= Bruce Wannell =

English translator and linguist (1953–2020)

Bruce Wannell (25 August 1953 – 29 January 2020) was an English polyglot, translator, linguist, and traveller. His expertise was on the Persianate regions, particularly Iran and Afghanistan. He occasionally lectured at the School of Oriental and African Studies, University of London, particularly on Persian poetry.

Wannell read French and German at Oriel College of the University of Oxford. He spoke Persian with a poetic fluency, and additionally could talk in Arabic, Pushtu, Urdu and Swahili. He had knowledge of Amharic, Spanish and Greek, and could lecture in French, Italian and German.

Historian William Dalrymple dedicated his book White Mughals to Wannell for the latter's help with translation of source texts in Persian and for providing insight with deep knowledge of the Muslim world.

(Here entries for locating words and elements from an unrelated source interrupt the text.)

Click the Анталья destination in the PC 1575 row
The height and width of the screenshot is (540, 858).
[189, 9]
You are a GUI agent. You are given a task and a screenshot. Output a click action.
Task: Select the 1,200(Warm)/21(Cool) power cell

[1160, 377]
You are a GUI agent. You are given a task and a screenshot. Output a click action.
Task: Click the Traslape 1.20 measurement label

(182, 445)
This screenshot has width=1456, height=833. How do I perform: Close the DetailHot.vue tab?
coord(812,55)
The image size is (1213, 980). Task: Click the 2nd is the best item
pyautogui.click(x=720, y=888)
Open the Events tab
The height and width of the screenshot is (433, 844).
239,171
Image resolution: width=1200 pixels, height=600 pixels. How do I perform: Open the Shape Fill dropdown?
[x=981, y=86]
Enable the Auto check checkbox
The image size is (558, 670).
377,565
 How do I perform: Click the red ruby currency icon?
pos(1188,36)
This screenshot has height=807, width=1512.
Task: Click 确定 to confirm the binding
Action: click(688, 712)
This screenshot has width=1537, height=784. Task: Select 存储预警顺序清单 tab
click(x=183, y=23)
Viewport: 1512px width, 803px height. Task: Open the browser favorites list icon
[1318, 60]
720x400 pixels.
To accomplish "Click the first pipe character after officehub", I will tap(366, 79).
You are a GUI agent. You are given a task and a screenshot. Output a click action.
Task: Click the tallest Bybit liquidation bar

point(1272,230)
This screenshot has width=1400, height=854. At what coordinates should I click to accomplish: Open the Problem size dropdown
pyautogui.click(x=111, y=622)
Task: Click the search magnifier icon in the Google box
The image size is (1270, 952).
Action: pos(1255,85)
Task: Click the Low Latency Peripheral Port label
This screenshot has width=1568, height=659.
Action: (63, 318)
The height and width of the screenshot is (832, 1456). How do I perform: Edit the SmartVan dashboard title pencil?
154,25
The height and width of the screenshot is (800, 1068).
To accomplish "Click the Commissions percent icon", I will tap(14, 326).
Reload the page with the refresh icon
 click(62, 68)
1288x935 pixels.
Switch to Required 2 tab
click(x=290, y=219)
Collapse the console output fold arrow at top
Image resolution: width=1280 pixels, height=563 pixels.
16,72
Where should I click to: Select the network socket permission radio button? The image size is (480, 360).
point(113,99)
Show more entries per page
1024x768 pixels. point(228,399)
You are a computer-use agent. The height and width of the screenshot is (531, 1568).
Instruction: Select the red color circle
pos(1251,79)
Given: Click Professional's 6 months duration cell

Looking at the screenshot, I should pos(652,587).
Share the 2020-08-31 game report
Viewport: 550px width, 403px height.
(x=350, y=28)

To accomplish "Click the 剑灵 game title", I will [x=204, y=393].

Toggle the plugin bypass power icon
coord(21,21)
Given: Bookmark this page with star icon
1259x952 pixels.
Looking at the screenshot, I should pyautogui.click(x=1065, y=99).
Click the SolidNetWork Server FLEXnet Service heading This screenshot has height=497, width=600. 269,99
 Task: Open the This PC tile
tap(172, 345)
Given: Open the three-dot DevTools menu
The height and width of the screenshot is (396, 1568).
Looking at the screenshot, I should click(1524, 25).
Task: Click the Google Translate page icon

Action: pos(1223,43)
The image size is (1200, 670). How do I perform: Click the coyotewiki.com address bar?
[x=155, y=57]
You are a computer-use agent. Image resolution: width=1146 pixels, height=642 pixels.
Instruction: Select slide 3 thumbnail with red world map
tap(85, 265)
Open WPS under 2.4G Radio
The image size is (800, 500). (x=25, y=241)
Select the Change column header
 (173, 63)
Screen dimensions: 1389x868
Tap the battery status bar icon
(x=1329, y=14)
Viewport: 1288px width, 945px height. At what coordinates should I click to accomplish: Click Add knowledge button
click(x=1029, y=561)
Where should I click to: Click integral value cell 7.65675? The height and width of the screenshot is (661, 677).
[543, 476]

Wannell died on January 29, 2020. An obituary was published in The Times. A book about his life was published later that year. Hugh Thomson writing in his obituary of Wannell for The Spectator compared him to the British literary critic Eric Griffiths. Dalrymple stated that Wannell's standards were so high that he found it difficult to write anything that matched them and that his output did not reflect his erudition with many commissioned books never seeing the light of day.